▸ **PROBLEM STATEMENT**
The expected result is an exact restatement of the data, free of pictures.

▸ **INPUT**

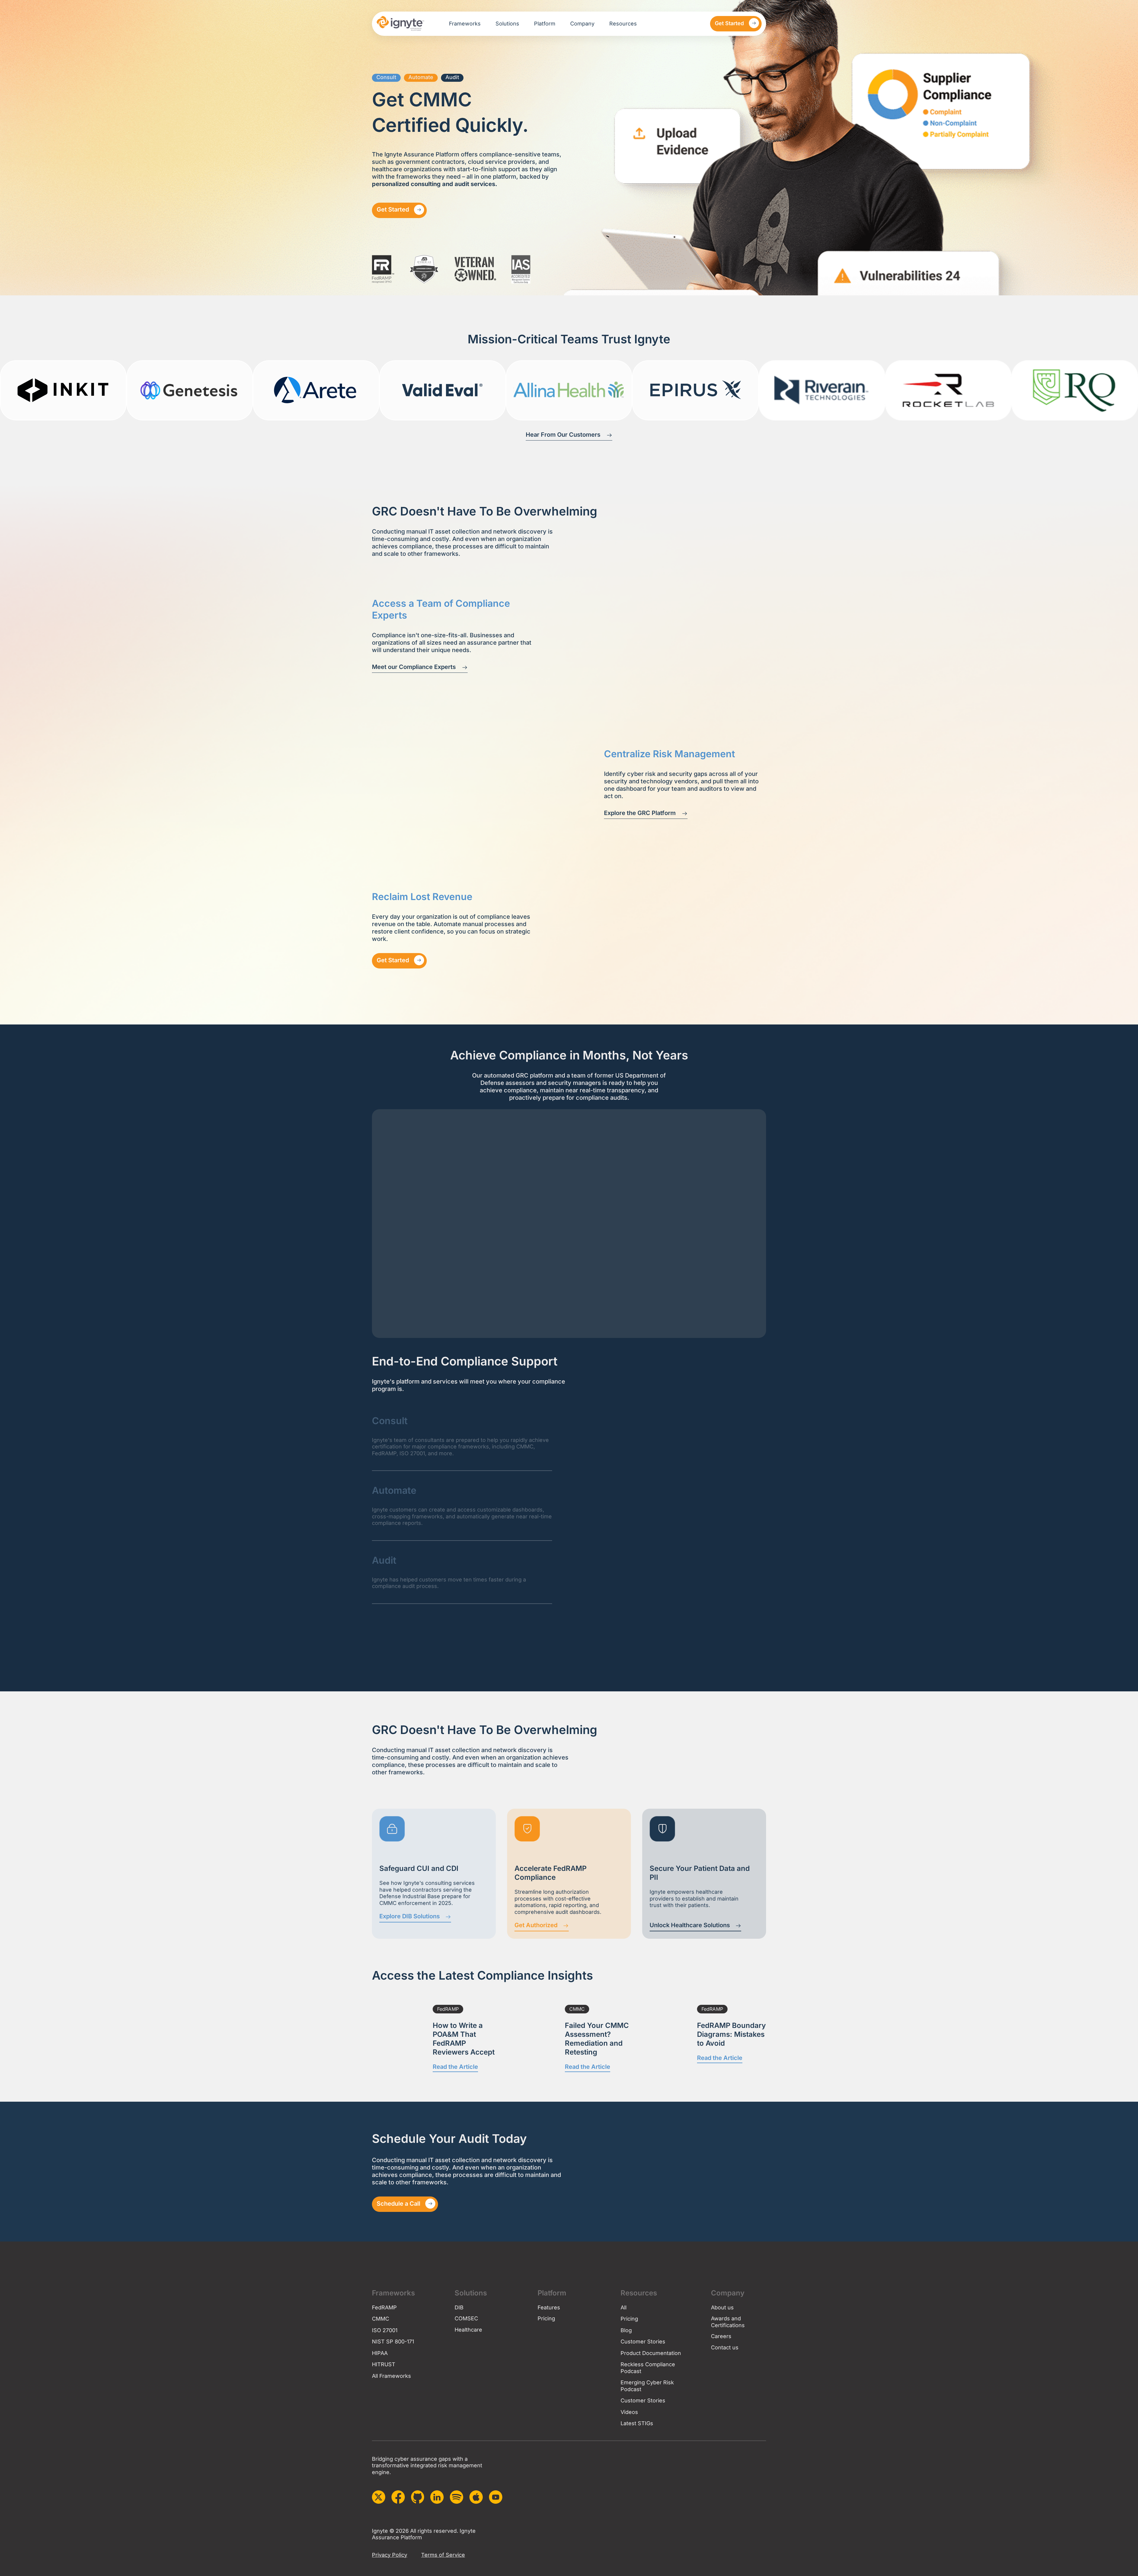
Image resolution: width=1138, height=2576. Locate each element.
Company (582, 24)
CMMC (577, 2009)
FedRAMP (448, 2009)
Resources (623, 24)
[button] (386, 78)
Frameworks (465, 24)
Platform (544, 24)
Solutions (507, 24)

▸ **RESPONSE**
Image resolution: width=1138, height=2576. Locate each element.
Company (582, 24)
CMMC (577, 2009)
FedRAMP (448, 2009)
Resources (623, 24)
[button] (386, 78)
Frameworks (465, 24)
Platform (544, 24)
Solutions (507, 24)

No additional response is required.